EXERCISE DESCRIPTION: Count the lines in the records below that contain the string "coordinates", matching case exactly, and reply with only that number.
****************************************
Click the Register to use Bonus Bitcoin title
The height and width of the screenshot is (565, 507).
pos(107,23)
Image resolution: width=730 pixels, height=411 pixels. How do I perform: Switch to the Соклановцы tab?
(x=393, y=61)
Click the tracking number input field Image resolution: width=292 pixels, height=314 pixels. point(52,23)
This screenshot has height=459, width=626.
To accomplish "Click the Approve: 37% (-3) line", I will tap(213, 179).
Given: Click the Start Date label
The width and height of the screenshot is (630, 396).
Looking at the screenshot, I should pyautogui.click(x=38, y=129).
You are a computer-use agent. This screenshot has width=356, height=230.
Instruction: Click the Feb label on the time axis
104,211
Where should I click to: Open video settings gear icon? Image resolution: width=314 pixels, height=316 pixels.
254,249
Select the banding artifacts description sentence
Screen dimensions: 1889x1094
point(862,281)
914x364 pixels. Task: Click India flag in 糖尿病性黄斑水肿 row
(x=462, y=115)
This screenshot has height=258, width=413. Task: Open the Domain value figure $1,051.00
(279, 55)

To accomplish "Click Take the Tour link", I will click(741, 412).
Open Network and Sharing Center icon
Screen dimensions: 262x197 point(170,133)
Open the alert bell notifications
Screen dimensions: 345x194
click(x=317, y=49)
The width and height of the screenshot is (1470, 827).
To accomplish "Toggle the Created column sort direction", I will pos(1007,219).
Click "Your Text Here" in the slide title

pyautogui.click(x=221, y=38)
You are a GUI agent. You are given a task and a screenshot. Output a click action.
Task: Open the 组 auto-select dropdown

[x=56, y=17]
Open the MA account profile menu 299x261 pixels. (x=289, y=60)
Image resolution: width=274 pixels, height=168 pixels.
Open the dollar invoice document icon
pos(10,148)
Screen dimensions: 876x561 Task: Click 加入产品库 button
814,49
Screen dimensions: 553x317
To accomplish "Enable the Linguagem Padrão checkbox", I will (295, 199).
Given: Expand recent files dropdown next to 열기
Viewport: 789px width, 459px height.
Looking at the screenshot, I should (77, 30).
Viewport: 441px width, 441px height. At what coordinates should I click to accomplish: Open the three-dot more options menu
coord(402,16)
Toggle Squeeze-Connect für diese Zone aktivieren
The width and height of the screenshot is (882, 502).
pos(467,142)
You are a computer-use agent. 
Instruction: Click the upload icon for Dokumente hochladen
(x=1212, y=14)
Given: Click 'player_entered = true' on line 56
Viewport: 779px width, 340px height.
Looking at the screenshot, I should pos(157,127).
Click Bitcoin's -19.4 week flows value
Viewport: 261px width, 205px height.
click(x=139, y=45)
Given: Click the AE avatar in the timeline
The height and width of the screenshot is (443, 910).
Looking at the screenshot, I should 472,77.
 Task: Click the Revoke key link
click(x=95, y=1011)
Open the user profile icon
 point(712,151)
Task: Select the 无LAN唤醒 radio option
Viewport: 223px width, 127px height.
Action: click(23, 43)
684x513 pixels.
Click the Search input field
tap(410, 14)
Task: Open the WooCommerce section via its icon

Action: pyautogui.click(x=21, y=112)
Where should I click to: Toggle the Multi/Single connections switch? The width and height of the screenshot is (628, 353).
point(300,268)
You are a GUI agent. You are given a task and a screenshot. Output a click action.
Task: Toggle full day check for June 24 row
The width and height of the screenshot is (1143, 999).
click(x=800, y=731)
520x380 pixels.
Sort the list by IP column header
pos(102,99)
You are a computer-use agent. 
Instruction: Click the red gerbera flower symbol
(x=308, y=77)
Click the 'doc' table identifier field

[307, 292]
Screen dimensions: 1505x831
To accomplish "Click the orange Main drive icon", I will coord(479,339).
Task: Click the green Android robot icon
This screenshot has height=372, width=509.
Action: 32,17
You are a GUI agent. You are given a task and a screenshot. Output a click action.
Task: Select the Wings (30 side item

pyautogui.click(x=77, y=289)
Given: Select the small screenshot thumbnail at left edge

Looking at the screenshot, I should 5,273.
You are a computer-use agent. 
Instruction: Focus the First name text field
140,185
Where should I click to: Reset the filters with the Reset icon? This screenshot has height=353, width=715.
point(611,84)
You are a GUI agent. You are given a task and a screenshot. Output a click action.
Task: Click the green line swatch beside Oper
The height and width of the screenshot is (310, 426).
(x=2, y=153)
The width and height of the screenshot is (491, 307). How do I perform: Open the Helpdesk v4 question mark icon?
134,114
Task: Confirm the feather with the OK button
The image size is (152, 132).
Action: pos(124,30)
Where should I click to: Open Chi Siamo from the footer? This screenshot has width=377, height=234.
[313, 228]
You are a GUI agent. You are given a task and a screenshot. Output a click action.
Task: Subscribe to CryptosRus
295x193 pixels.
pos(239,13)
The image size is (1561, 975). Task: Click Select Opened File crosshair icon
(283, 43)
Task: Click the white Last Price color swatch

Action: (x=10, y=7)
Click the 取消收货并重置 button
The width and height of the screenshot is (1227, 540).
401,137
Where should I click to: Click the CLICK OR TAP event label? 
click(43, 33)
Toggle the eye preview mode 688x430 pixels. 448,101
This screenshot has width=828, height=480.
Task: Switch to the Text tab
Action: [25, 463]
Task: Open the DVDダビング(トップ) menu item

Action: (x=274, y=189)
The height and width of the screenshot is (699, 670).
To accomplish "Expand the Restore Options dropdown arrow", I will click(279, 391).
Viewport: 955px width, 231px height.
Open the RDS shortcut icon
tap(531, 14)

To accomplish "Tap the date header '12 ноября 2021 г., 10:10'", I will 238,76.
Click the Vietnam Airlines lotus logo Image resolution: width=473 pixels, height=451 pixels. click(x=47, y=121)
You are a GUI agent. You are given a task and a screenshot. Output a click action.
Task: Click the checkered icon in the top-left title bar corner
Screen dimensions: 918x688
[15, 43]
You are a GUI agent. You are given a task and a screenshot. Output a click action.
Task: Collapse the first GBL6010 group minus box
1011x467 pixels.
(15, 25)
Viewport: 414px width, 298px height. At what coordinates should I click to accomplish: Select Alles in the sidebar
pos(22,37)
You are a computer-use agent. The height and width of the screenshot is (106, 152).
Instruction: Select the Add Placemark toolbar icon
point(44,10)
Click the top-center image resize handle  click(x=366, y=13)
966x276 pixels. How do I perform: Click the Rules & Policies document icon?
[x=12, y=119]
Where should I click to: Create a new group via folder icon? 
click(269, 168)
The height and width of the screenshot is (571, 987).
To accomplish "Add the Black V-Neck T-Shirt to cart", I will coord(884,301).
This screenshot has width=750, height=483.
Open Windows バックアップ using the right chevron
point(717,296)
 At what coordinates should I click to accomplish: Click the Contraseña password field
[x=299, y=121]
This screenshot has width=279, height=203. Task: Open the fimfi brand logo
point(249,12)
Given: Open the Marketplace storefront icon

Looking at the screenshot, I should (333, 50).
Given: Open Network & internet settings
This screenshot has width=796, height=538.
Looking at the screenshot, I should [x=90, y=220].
****************************************
SOLVED PROBLEM: 3